Is it still called dual booting if you have two operating systems on two separate hard drives? So to choose between them you just change the boot order? Because then you've basically got two computers inside one pc case.
>>55862076
>Is it still called dual booting if you have two operating systems on two separate hard drives? So to choose between them you just change the boot order?
Yes
>Because then you've basically got two computers inside one pc case.

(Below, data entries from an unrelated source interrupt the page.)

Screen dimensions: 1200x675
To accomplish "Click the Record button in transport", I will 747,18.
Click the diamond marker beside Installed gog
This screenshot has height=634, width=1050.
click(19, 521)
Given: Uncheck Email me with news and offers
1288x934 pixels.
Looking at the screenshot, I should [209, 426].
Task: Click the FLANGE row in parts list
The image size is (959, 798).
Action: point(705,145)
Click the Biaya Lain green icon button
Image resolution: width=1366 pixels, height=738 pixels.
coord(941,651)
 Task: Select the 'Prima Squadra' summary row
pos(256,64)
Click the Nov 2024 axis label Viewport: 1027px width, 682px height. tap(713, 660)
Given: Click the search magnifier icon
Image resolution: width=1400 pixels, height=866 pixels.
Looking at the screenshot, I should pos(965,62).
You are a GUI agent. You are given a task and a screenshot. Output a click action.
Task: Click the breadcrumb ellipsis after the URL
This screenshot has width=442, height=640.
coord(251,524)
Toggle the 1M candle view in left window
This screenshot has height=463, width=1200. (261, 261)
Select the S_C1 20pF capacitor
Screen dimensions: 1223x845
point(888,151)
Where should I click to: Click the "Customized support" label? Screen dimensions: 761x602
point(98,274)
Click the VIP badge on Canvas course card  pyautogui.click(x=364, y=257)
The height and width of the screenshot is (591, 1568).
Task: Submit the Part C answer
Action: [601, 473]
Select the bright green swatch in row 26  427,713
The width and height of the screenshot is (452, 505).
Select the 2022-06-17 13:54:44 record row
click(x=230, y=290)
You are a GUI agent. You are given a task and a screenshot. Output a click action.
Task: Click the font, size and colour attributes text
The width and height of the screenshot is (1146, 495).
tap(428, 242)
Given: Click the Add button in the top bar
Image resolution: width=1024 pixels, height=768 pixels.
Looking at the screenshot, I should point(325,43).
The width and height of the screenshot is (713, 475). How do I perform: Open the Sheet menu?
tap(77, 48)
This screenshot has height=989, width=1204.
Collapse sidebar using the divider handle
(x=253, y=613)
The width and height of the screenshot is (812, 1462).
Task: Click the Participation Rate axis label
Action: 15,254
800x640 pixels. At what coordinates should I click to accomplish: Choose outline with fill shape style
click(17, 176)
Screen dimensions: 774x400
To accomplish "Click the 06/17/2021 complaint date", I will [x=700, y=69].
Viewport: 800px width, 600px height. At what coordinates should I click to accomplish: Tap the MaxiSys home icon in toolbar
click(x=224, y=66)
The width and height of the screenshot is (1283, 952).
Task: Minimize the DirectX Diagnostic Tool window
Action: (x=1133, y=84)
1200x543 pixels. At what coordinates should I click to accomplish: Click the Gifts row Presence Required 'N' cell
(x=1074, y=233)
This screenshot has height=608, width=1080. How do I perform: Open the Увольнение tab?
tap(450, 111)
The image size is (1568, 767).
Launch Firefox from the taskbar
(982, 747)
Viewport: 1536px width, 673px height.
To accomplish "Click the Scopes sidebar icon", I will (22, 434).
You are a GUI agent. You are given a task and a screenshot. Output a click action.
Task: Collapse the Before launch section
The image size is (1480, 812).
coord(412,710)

No, you''ve got two operating systems on one machine.
>>55862076
No, you dont have "two computers in one case" unless you have two motherboards in there with everything else
>>55862076
your could just have 2 operating systems on 1 hdd. just have different partitions. and a bootloader.
>>55862770
yeah that's what i have at the moment. If you have two on two different hdds do you still need the grub screen
Out of curiosity, what would be required to have 2cpu's running different OS's but able to transfer files between one another much like having your mouse go from one screen to another? Rather than sending it via a usb cable.
>>55862918
Check out Synergy. You're looking for something similar.
>>55862918
I mean if you want to be literal, you could have a dual xeon board, with each cpu controlling a virtual machine, and setup a network share. But you could also do that with 1 cpu.
>>55862984
Thanks, It seems to have the foundation work fairly nutted. I'll be able to build on from there.
Link, because its name a common term. (never do that when nameing small projects)
https://github.com/symless/synergy
>>55862995
That's what I was thinking, that synergy thing should be good for making it a seamless task.